Die Bewerber für den diesjährigen Turner-Preis machen dem umstrittenen Ruf der vielbeachteten Kunstauszeichnung wieder einmal alle Ehre: Ein Paar aufblasbarer Sex-Puppen beim Oral-Verkehr, verfaulende Äpfel und Vasen mit schockierender Wirkung gelten als die aussichtsreichsten Exponate für 2003.

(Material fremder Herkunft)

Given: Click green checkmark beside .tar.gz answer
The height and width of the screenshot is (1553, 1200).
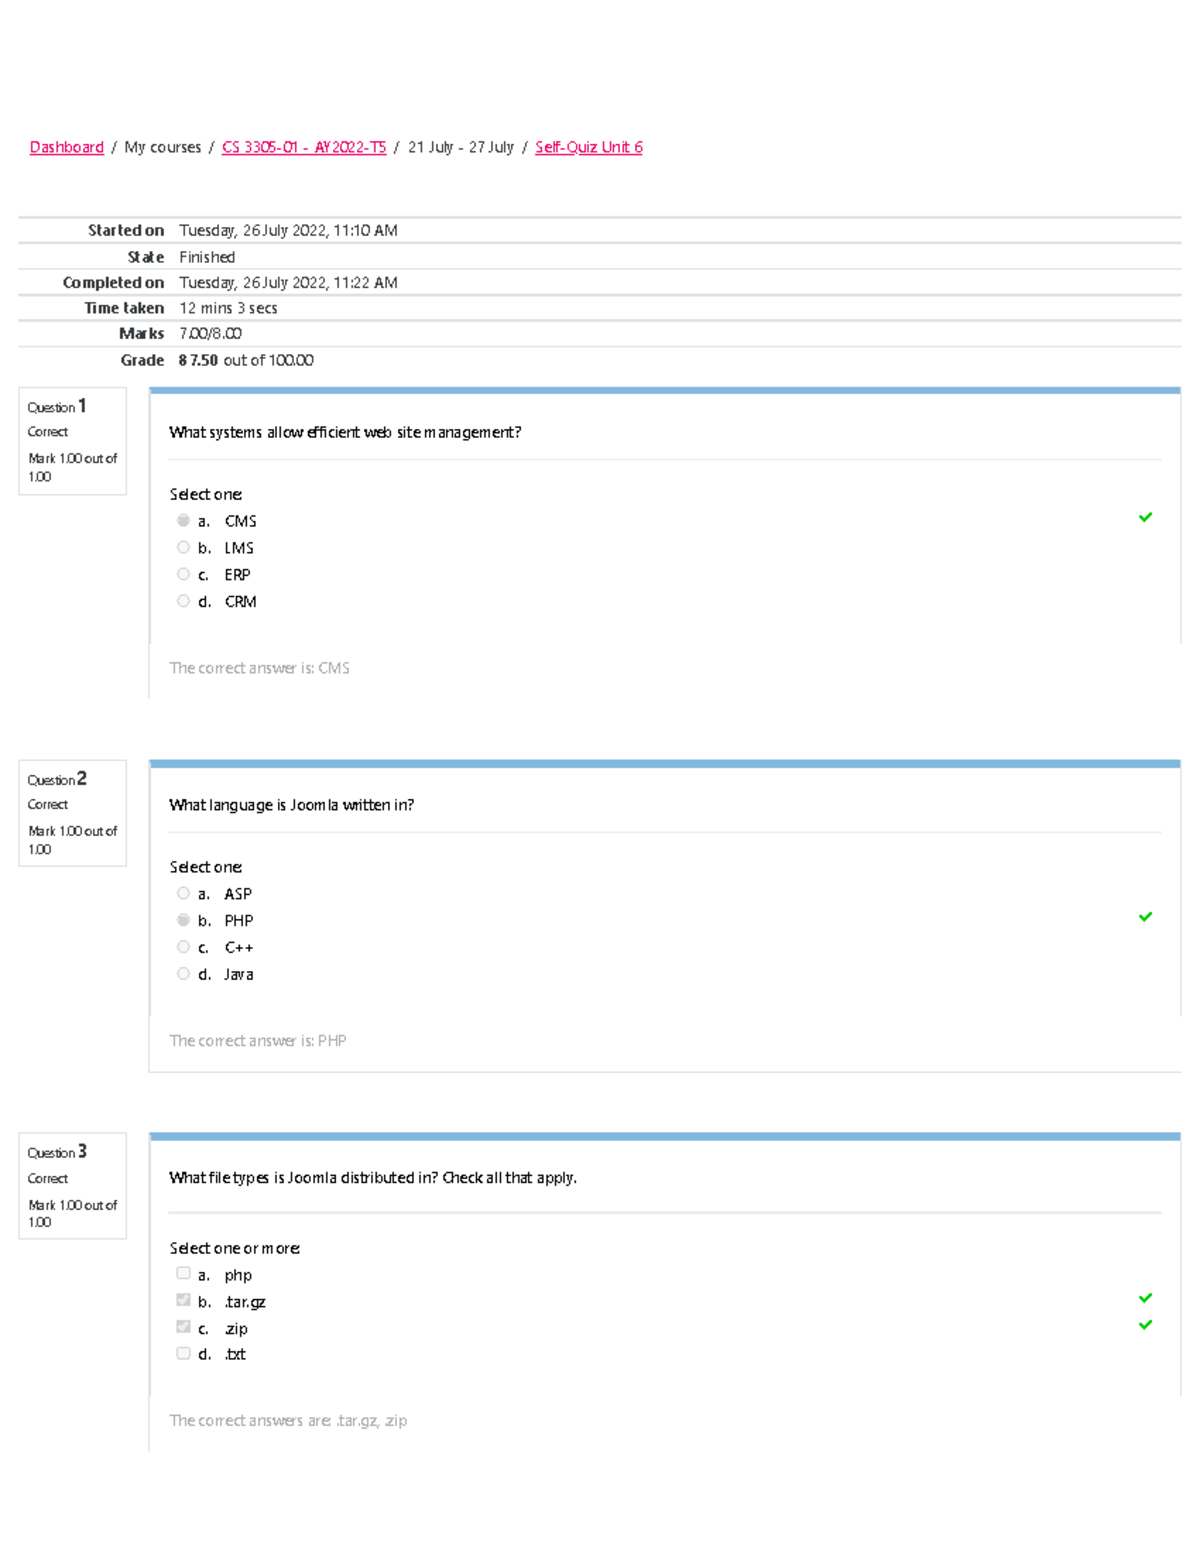Looking at the screenshot, I should pos(1145,1298).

Die Londoner Tate-Galerie präsentierte am Dienstag alle nominierten Kunstwerke der Öffentlichkeit. Jugendliche unter 16 Jahren werden vor einem Besuch der Ausstellung ausdrücklich gewarnt. Galerie-Direktor Stephen Deuchar sieht die Aufregung um den mit 20.000 Pfund (etwa 29.000 Euro) dotierten Preis jedoch gelassen: "Es ist wichtig, dass jeder über Kunst redet", sagte er. "Aber manchmal wünschen wir uns, dass die Berichterstattung etwas weniger sensationsgierig wäre, und sie sich auf das konzentrieren würde, was der Künstler sagen möchte."
Die Preisverleihungen sorgen stets für Wirbel, weil mit dem Turner-Preis meist sehr ungewöhnliche Werke britischer Künstler prämiert werden. 1998 war es etwa eine aus Elefanten-Dung geformte Maria, 1995 ein eingelegtes Schaf. Zu den Favoriten dieses Jahres zählen die Brüder Jake und Dinos Chapman, die ihrer Installation zweier Sex-Puppen den Titel "Death" (Tod) gaben. Ebenfalls große Chancen werden Grayson Perry eingeräumt. Perry präsentiert kunstvoll bemalte Vasen, deren Titel bei manchem Besucher für Entsetzen sorgen dürften. Ein Gefäß beschreibt Perry etwa mit dem Satz: "Wir haben den Körper Ihres Kindes gefunden." Das Kunstwerk von Anya Gallaccio könnte sich bis zur Bekanntgabe des Preisträgers am 7. Dezember bereits stark verändert haben: Sie zeigt verrottende Äpfel an einem Baum aus Bronze.
Namensgeber der Auszeichnung ist der Künstler JMW Turner, der zu seiner Zeit (1775 bis 1851) mit seinen Arbeiten selbst für Kontroversen sorgte.